- Robyn Parker-Briggs suffers from a condition called Ehlers-Danlos Syndrome
A couple were told to hand over their children to social services after a doctor mistook their baby daughter’s bruise for a sign of abuse during a ‘three-minute consultation’.
Little Robyn Parker-Briggs suffers from an extremely rare condition called Ehlers-Danlos Syndrome (EDS) which causes her fragile skin to bruise and burst open at the slightest touch. The two-year-old has been in and out of hospital since birth and has been cared for by devoted parents Louise Parker and Mark Briggs, who have given up work to look after her.
But the parents were thrown into a nightmare lasting three months when they were reported to social services after a routine hospital visit.
Ms Parker, 39, said the doctor, who had been called in to examine Robyn by a fellow medic, looked at the bruising and slight swelling behind her ear and stated: ‘We are getting social services involved.’ Robyn was nine months old at the time.
Ms Parker, from South Shields, said: ‘I couldn’t believe what I was hearing. I always carry Robyn’s extensive medical notes with me, but the doctor wasn’t interested in looking at them.
Louise Parker (right) was ordered to hand over her children to social services after a doctor wrongly accused her of abusing her poorly daughter Robyn Parker-Briggs (left)
Robyn suffers from an extremely rare condition called Ehlers-Danlos Syndrome (EDS) which causes her fragile skin to bruise and burst open at the slightest touch
‘The doctor made a snap decision that changed our lives for ever.’
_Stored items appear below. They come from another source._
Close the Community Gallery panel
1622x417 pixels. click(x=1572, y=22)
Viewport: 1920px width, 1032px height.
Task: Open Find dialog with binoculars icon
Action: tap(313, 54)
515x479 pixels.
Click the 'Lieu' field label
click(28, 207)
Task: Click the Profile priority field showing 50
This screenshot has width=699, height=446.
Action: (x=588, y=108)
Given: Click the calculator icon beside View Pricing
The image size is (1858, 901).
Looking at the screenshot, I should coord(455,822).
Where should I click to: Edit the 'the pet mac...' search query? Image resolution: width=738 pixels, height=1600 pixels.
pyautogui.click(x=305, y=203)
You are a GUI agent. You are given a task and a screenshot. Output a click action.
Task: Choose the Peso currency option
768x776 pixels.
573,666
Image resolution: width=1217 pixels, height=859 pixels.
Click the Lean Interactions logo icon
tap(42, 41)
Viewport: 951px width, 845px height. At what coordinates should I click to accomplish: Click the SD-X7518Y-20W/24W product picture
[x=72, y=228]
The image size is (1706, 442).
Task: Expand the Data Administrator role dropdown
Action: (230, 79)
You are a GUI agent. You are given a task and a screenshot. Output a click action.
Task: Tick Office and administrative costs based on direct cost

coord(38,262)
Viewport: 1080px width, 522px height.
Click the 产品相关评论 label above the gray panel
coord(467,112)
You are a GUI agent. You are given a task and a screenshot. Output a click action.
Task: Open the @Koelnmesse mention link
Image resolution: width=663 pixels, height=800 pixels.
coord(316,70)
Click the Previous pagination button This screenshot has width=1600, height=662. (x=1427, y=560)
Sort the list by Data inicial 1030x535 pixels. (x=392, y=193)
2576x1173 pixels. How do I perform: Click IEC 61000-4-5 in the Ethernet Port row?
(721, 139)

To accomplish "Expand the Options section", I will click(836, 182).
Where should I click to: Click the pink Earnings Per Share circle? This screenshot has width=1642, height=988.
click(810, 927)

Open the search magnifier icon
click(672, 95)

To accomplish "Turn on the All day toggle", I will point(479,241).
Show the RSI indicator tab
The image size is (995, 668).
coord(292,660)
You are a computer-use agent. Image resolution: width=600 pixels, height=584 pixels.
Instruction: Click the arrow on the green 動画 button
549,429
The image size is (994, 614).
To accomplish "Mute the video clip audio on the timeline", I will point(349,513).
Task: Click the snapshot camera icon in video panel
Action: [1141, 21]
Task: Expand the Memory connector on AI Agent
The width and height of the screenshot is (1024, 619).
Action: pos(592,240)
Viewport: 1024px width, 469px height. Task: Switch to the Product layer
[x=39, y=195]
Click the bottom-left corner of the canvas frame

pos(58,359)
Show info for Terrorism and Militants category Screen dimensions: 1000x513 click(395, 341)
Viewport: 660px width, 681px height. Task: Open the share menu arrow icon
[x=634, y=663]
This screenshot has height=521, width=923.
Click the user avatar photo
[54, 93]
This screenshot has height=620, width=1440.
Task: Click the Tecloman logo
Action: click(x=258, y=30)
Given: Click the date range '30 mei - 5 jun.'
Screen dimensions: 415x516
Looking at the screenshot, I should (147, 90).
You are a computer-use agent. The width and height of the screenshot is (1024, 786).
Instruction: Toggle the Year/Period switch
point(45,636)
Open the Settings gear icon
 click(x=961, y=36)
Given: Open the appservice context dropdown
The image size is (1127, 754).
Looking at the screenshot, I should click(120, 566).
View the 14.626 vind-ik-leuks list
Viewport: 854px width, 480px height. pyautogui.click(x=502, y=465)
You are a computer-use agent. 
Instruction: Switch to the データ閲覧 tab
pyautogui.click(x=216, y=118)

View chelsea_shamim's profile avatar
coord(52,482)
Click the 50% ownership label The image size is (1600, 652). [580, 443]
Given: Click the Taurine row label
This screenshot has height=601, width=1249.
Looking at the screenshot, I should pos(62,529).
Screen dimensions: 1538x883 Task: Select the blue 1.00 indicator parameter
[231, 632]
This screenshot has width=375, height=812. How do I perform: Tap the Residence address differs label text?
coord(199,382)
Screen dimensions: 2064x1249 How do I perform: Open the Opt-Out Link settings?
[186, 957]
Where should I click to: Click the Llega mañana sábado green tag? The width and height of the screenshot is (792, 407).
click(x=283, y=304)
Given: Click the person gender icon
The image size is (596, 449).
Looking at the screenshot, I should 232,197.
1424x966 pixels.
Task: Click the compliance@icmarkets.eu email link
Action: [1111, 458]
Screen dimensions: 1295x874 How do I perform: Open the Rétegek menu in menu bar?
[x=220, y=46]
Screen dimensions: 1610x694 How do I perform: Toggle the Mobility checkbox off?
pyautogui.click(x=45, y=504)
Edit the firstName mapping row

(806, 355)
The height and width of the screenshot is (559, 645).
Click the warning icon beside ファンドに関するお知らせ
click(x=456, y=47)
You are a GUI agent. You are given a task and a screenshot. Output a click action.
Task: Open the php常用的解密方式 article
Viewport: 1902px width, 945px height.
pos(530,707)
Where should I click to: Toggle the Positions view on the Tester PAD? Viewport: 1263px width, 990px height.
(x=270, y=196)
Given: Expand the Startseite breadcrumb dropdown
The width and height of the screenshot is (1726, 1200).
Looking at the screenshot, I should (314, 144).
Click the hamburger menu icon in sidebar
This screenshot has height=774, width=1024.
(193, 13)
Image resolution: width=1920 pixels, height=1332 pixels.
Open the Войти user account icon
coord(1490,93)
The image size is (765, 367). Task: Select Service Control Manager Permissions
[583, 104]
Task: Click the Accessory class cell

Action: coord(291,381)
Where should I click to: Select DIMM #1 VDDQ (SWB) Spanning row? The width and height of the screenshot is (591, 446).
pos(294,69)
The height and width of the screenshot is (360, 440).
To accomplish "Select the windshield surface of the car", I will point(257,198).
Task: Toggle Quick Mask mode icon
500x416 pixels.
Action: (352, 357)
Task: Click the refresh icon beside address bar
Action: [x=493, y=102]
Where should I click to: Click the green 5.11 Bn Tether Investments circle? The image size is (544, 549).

The property sales adviser along with Mr Briggs, 43, a warehouse worker, refused to hand over Robyn and her brother Mason, then aged three. But they were forbidden from being alone with their children and had to move in with relatives.
South Tyneside Council only dropped the case when Robyn was given a diagnosis of EDS by specialists. The toddler’s variant is so rare and extreme that medics are still learning how to deal with it, and she cannot even wear shoes for fear of damaging her feet.
Ms Parker said: ‘All the doctors who had treated Robyn since birth and knew our family understood how wrong this was. They tried their best to stop this happening. They pushed for extra tests…to get answers we all hoped would end this nightmare.’
The ordeal began in July 2022 after Ms Parker noticed swelling behind her daughter’s ear, and feared she may have been stung by an insect. She took her to the Royal Victoria Infirmary in Newcastle, where Robyn had been treated since birth but had not received a formal EDS diagnosis.
The parents were thrown into a nightmare lasting three months when they were reported to social services after a routine hospital visit
They were discharged after four days of tests and scans to check for signs of abuse, but they could not return home alone.
At that point a social worker told them to hand over the children until the conclusion of court proceedings. The couple refused and fought the demand, though they were warned against this.
Ms Parker said: ‘There was no chance I was going to allow them to take away my children. Not even for a day.’ The family was subjected to detailed checks until the ordeal was ended by the formal diagnosis. Ms Parker said: ‘You’d imagine I would feel a sense of relief, but I don’t. I feel angry and traumatised.’
Newcastle upon Tyne Hospitals Foundation Trust said: ‘We are very sorry to hear of the distress this family has experienced. If they would like to raise any issues about their child’s care, we would encourage them to get in touch.’
South Tyneside Council added: ‘We appreciate the distress such proceedings may cause any family but take our safeguarding responsibilities extremely seriously.’